Passive management to take off in Europe
EUROPE- Passive management looks set to take off in Europe despite criticism that bear markets benefit active managers and despite a warning from Standard & Poor’s that the risks involved may be greater than investors realise.
Currently, European institutional investors passively manage only around 3% of their equity allocation, compared with 20% in the UK and 30% in the US, but levels in Europe will gradually to converge towards those in the US, say Oliver, Wyman and Company and UBS Warburg in their joint report “The Future of Asset Management”.
Passive managers are gaining ground as continental trustees begin to question active manager performance more rigorously, according to the report. The bear market has left many wondering whether the fees paid are justified.

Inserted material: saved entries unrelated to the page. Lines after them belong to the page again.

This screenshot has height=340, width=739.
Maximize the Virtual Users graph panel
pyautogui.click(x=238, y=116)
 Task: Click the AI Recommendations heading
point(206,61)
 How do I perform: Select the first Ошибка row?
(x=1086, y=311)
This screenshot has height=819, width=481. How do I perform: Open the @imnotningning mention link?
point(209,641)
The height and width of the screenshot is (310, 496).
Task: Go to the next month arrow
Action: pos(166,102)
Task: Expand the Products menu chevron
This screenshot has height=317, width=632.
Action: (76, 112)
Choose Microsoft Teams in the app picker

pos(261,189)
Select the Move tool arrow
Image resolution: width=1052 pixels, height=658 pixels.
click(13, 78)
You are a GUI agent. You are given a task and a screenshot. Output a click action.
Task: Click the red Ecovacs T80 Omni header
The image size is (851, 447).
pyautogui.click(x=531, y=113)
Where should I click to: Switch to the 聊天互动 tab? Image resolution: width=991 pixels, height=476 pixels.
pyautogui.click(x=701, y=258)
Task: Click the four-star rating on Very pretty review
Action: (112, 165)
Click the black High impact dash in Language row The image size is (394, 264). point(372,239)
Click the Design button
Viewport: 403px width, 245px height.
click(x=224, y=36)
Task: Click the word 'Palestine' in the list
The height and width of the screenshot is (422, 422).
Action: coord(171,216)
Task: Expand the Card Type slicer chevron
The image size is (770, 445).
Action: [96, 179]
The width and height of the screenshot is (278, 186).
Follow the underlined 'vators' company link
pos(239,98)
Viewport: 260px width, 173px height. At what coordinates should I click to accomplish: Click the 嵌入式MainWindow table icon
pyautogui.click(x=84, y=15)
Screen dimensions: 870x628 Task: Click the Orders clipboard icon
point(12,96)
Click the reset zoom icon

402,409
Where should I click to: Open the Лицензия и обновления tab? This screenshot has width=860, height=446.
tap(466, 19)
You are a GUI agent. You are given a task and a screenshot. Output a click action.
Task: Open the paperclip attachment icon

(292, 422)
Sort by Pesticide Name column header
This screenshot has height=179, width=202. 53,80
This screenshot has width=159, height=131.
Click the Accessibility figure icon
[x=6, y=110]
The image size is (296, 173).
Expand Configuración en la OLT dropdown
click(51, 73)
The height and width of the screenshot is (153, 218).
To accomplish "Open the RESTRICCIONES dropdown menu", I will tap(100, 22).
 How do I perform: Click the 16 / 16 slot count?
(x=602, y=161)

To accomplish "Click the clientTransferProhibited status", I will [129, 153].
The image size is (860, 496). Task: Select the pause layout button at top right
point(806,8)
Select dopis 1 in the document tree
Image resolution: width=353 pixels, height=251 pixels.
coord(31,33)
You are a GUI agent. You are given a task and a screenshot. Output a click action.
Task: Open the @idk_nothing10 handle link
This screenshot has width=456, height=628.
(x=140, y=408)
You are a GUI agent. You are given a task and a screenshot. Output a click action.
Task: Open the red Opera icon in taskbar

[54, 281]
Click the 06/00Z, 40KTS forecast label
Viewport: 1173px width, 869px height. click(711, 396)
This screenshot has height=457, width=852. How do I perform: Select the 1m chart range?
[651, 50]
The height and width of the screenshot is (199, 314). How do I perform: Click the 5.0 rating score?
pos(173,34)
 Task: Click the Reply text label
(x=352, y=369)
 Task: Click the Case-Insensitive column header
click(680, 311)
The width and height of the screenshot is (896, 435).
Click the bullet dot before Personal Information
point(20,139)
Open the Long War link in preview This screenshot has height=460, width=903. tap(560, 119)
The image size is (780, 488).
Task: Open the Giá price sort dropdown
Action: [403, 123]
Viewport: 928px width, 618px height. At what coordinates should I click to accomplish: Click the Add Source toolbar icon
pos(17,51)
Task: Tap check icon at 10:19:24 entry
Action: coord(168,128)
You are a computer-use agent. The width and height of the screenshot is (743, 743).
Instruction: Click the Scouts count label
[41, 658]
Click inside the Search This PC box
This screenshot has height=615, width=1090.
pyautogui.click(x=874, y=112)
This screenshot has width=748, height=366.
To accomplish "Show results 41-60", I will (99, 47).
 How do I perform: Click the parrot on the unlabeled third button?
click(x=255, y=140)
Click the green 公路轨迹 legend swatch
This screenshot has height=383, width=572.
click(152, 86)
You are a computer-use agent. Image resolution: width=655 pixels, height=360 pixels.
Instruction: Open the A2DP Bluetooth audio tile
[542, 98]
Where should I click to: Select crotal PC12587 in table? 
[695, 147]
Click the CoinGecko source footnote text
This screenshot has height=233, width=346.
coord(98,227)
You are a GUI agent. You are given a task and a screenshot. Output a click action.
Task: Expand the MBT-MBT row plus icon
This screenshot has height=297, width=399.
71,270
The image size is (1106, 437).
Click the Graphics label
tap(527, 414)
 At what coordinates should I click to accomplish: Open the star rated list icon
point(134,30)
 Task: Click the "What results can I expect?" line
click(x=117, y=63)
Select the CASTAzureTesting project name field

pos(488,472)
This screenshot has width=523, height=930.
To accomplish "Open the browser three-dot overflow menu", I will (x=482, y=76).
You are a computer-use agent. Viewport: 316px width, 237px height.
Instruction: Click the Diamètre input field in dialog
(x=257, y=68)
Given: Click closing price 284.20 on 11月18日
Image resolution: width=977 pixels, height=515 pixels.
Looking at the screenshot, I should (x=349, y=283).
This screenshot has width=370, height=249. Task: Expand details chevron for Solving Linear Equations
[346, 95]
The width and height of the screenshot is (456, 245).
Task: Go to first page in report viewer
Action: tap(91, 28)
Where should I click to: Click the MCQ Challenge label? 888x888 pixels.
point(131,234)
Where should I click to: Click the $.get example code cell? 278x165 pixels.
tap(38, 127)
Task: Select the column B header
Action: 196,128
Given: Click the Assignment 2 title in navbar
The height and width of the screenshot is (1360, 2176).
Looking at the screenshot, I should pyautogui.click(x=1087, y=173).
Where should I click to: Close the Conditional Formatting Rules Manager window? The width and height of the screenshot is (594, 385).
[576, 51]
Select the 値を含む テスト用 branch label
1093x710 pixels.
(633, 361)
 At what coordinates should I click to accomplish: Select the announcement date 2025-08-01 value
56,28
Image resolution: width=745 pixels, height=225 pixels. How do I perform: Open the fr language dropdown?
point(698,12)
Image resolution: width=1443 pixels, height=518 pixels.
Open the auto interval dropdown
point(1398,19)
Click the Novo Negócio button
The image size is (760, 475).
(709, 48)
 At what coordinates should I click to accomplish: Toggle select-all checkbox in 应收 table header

Furthermore, the influence of state-funded pension schemes choosing large passive allocations and the creation of investor-friendly indices are helping to boost the cause of passive management. The report predicts that Europe’s passive management levels could see a 60% shift by 2006 towards the current US levels.
Standard & Poor’s, however, offers a word of warning. Passively managed funds, or tracker funds, are seen as attractive by investors as they offer the cheapest, easiest and lowest risk option. But investors using the method in order to avoid sector- or stock-specific risk could be doing the reverse.
Says S&P: “some 63% of the UK market is comprised of only 15 stocks. As for sectors, the FTSE is dominated by banks, pharmaceuticals, oil and telecoms, again some 60% of the market.”
Over the year to June 2002, S&P found that although the FTSE All Share Index dropped 14.2%, the average size of the 10 All Share tracker funds covered fell by only 11.7%. In contrast, the average size of the four funds tracking the FTE 100 fell by more than the 15.2% index fall.
Oliver, Wyman and UBS Warburg, however, views the poor diversification for which tracker funds are criticised as “inefficiencies of the index, rather than of passive management per se.”
For many managers, however, the age-old argument of whether passive management or active management is no longer valid.
“Investors are now using risk budgeting to design the investment portfolio most suitable to their needs. This normally means using a mix of active and passive strategies in a core-satellite set up”, says a spokesman for Barclays Global Investors adding “in the institutional market place we believe the active passive debate is dead.”